• _Data extracts_:
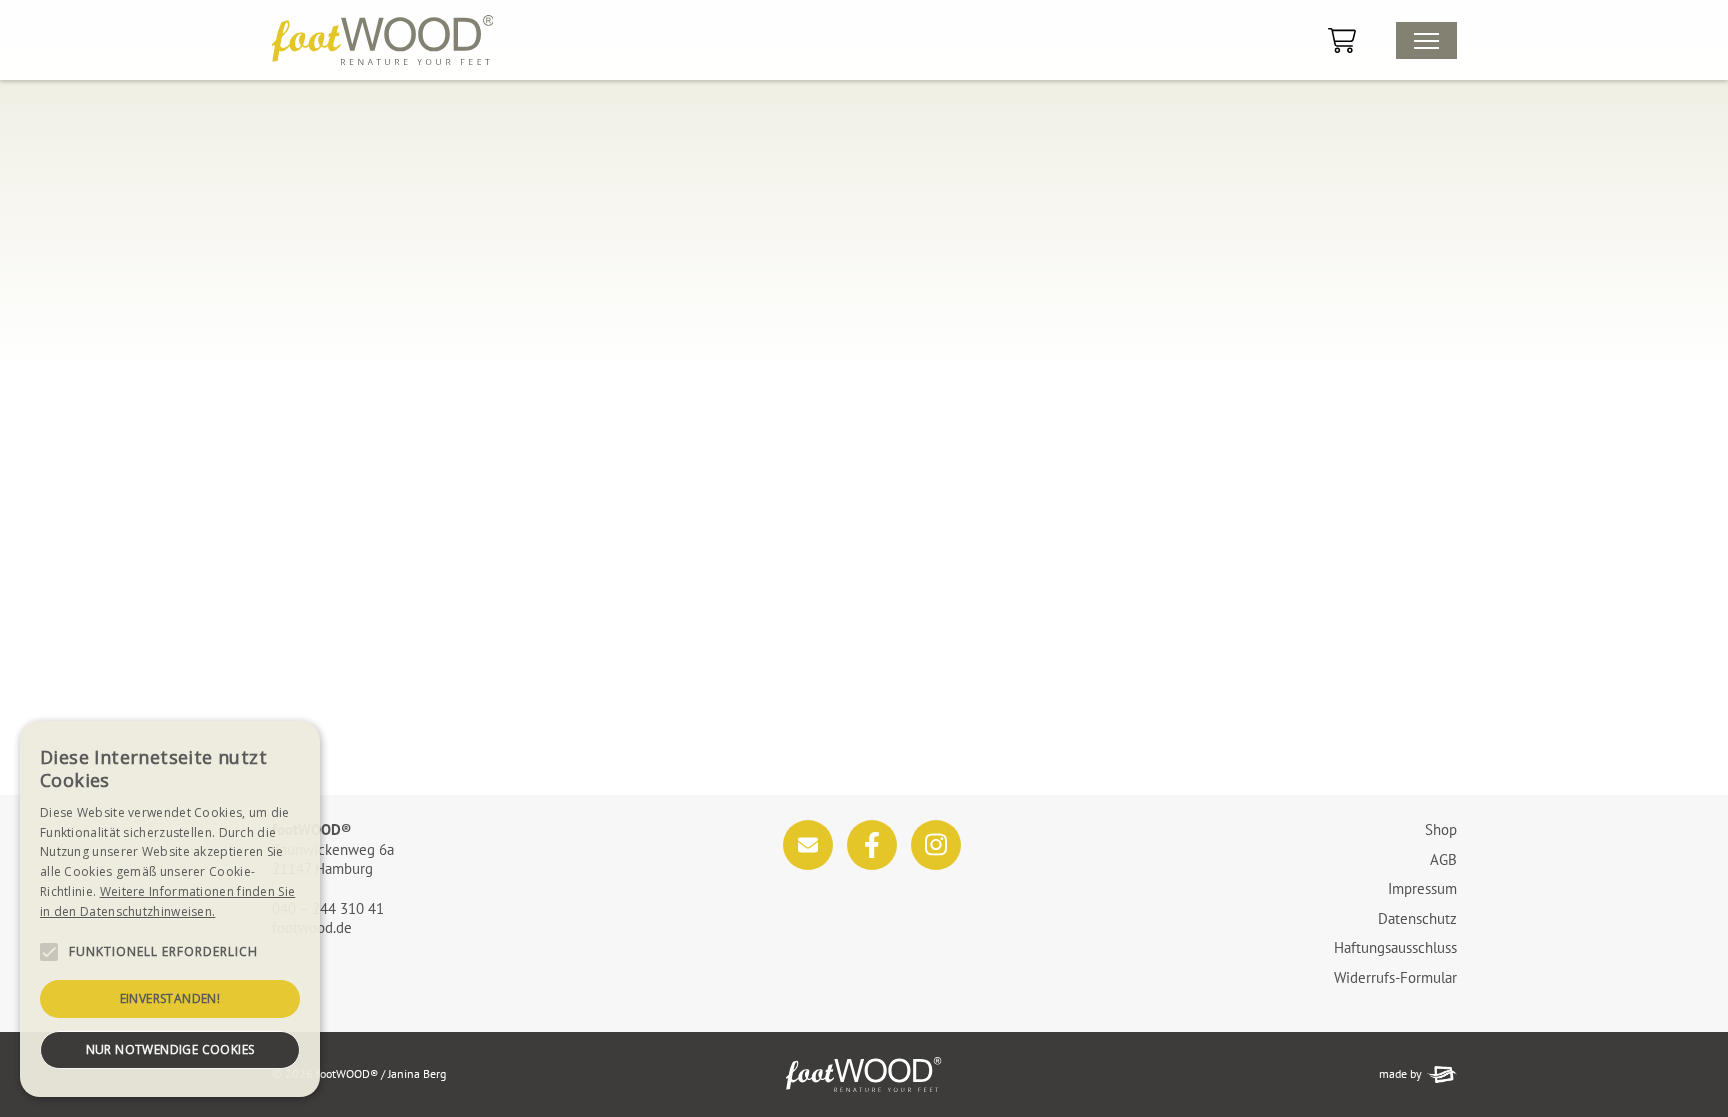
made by (1400, 1073)
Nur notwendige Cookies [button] (170, 1049)
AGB (1443, 859)
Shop (1441, 829)
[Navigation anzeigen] (1426, 40)
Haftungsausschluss (1395, 947)
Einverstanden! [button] (170, 998)
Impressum (1422, 888)
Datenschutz (1417, 918)
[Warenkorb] (1342, 40)
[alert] (170, 909)
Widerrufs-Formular (1395, 977)
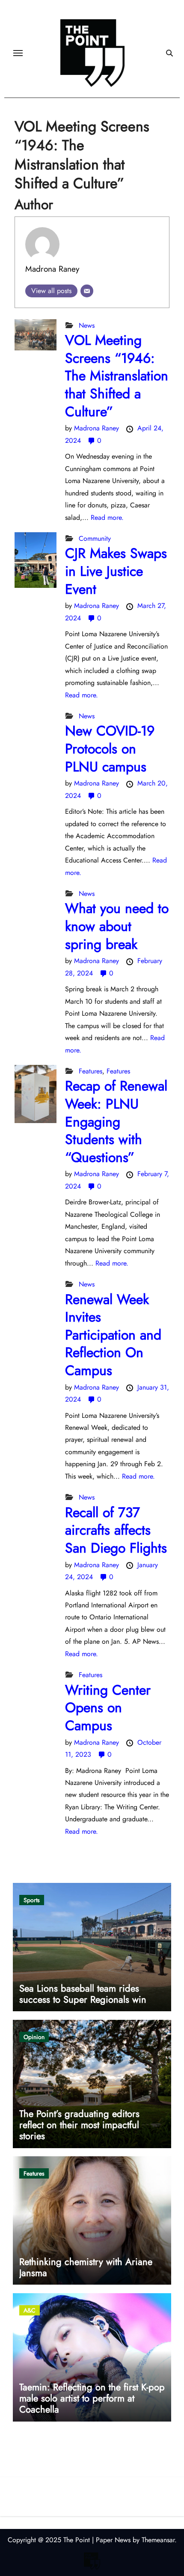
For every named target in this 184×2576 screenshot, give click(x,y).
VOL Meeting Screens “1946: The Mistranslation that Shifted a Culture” (116, 375)
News (87, 325)
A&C (30, 2310)
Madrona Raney (52, 269)
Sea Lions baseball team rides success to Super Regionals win (82, 1993)
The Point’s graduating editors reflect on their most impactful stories (79, 2125)
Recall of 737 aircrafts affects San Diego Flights (116, 1530)
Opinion (34, 2037)
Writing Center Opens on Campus (108, 1707)
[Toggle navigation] (18, 53)
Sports (32, 1900)
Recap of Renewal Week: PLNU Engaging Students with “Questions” (116, 1121)
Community (95, 538)
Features (90, 1071)
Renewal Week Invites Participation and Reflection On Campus (113, 1334)
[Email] (86, 291)
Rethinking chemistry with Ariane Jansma (85, 2267)
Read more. (107, 517)
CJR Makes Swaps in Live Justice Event (116, 571)
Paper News (113, 2540)
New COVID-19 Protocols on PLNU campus (109, 748)
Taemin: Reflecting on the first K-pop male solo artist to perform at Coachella (92, 2398)
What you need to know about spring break (117, 926)
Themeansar (158, 2540)
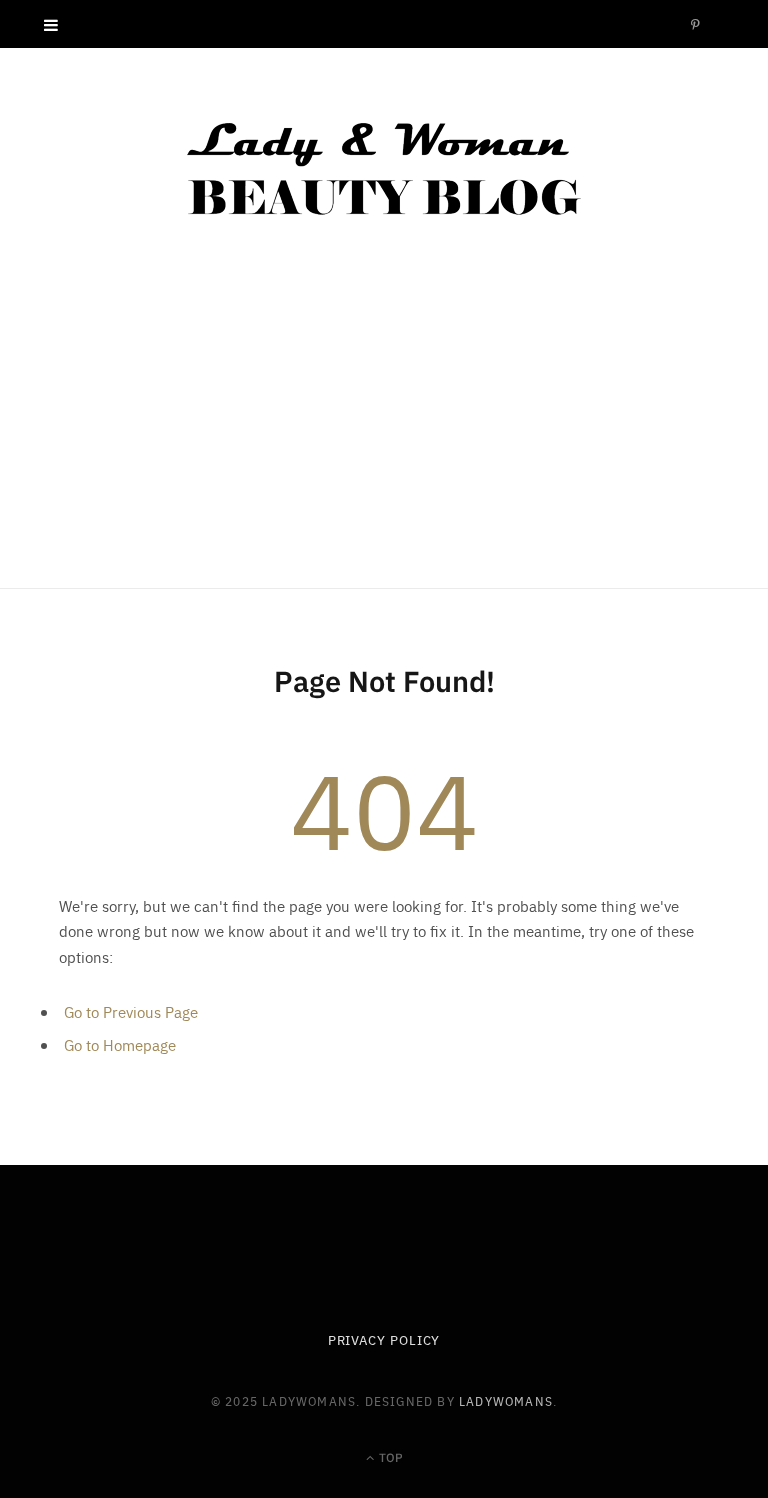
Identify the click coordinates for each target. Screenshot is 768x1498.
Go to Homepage (120, 1044)
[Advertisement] (384, 438)
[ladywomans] (384, 168)
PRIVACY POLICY (384, 1339)
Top (389, 1456)
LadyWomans (506, 1400)
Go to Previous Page (131, 1011)
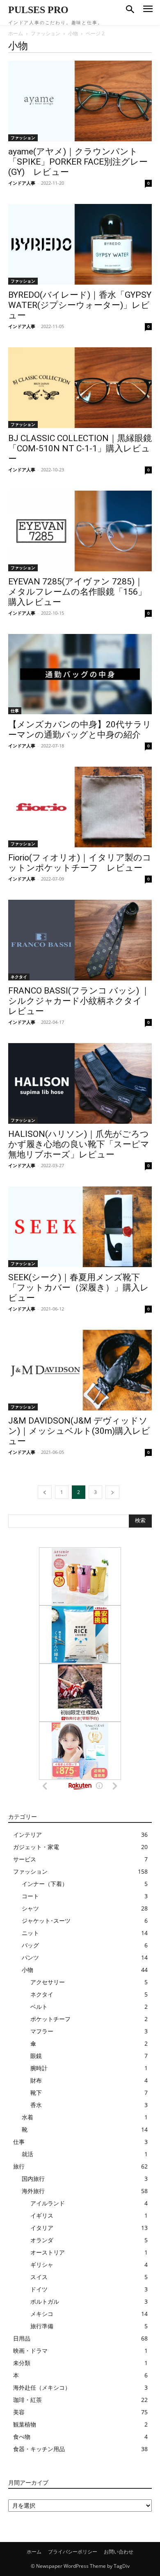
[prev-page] (45, 1492)
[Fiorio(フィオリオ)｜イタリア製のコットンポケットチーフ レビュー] (80, 807)
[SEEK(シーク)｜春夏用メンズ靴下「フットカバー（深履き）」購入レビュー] (80, 1226)
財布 (36, 2080)
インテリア (27, 1834)
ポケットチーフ (50, 2019)
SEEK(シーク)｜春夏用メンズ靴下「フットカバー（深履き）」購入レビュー (78, 1287)
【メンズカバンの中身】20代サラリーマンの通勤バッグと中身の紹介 (79, 730)
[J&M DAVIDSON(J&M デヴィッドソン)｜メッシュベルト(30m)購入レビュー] (80, 1370)
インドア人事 (21, 183)
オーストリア (47, 2252)
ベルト (39, 2006)
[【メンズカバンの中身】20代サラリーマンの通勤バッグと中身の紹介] (80, 674)
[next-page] (112, 1492)
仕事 (15, 710)
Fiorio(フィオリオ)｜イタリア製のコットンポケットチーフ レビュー (79, 863)
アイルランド (47, 2203)
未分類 (21, 2363)
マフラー (41, 2031)
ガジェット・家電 (36, 1847)
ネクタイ (19, 977)
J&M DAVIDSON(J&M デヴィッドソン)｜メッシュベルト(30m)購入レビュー (79, 1431)
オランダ (41, 2240)
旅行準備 (41, 2326)
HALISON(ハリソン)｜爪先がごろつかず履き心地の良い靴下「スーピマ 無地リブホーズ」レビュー (78, 1144)
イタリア (41, 2228)
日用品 (21, 2338)
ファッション (45, 33)
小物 (73, 33)
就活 (27, 2154)
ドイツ (39, 2289)
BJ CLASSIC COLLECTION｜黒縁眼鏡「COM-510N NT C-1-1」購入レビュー (80, 448)
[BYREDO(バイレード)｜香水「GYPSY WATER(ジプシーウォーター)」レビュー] (80, 244)
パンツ (30, 1957)
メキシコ (41, 2314)
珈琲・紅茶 (27, 2400)
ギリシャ (41, 2264)
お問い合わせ (118, 2551)
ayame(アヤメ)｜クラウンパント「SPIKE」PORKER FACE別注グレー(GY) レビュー (78, 162)
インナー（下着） (45, 1884)
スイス (39, 2277)
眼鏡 (36, 2056)
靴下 (36, 2092)
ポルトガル (44, 2301)
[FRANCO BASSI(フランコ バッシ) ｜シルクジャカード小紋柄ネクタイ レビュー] (80, 940)
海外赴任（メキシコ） (42, 2387)
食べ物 (21, 2436)
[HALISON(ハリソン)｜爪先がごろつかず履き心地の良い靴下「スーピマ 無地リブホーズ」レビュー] (80, 1083)
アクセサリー (47, 1982)
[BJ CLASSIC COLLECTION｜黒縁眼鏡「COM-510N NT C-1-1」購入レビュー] (80, 387)
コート (30, 1896)
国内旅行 (33, 2178)
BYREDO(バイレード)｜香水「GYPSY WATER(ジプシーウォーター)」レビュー (79, 305)
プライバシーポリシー (72, 2551)
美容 (19, 2412)
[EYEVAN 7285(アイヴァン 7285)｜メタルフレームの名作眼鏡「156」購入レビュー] (80, 531)
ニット (30, 1933)
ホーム (15, 33)
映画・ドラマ (30, 2350)
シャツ (30, 1908)
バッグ (30, 1945)
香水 (36, 2105)
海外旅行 (33, 2191)
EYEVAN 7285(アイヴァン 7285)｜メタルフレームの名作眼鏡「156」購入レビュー (77, 592)
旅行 (19, 2166)
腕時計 (39, 2068)
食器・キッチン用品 (39, 2449)
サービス (24, 1859)
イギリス (41, 2215)
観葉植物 (24, 2424)
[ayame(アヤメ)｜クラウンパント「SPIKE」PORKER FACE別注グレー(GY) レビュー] (80, 101)
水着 (27, 2117)
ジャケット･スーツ (46, 1920)
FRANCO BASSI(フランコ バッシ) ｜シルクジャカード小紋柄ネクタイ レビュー (79, 1001)
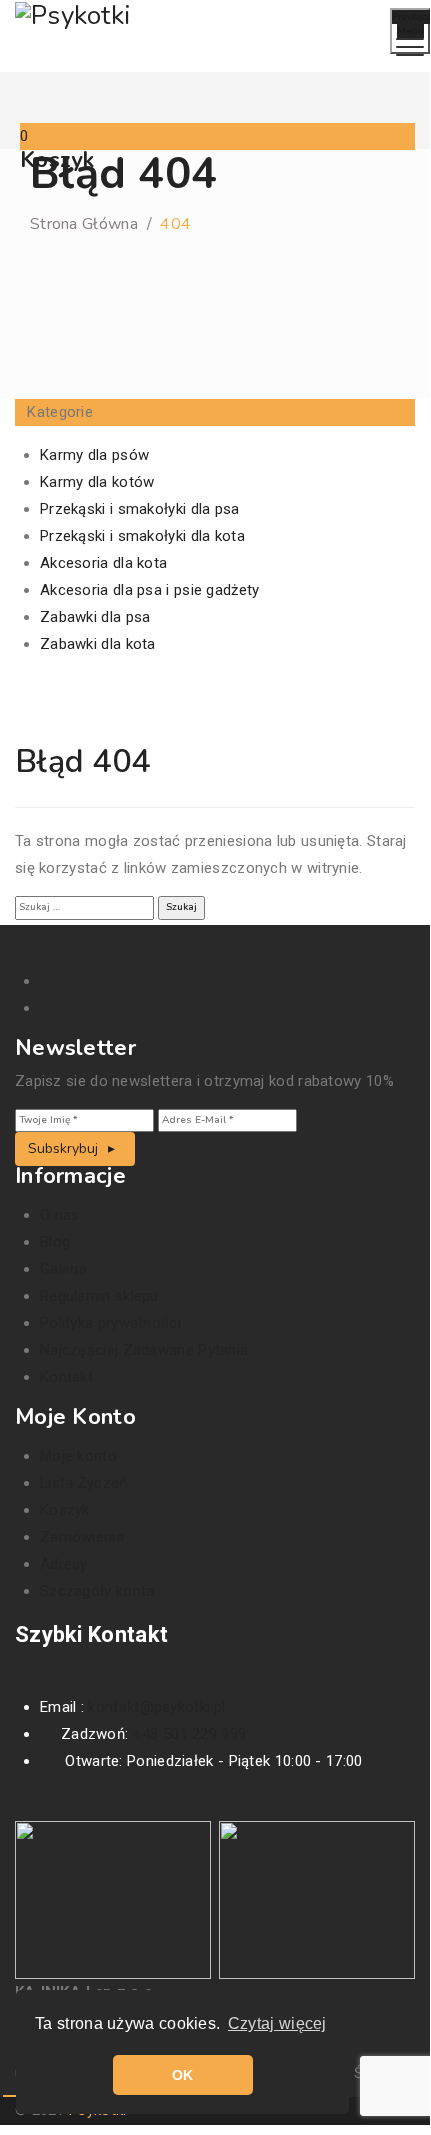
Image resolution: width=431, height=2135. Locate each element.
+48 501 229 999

• _Exercise requirements_:
Using the entries above, transcribe every line from the line containing "Features (90, 1071)" through the line containing "[prev-page] (45, 1492)". Do not copy pictures.

• _Finished task_:
Features (90, 1071)
Renewal Week Invites Participation and Reflection On Campus (113, 1334)
[Email] (86, 291)
Rethinking chemistry with Ariane Jansma (85, 2267)
Read more. (107, 517)
CJR Makes Swaps in Live Justice Event (116, 571)
Paper News (113, 2540)
New COVID-19 Protocols on PLNU campus (109, 748)
Taemin: Reflecting on the first K-pop male solo artist to perform at Coachella (92, 2398)
What you need to know about spring break (117, 926)
Themeansar (158, 2540)
Identify the click coordinates for each target. Screenshot is 768x1498.
Go to Homepage (120, 1044)
[Advertisement] (384, 438)
[ladywomans] (384, 168)
PRIVACY POLICY (384, 1339)
Top (389, 1456)
LadyWomans (506, 1400)
Go to Previous Page (131, 1011)
[prev-page] (45, 1492)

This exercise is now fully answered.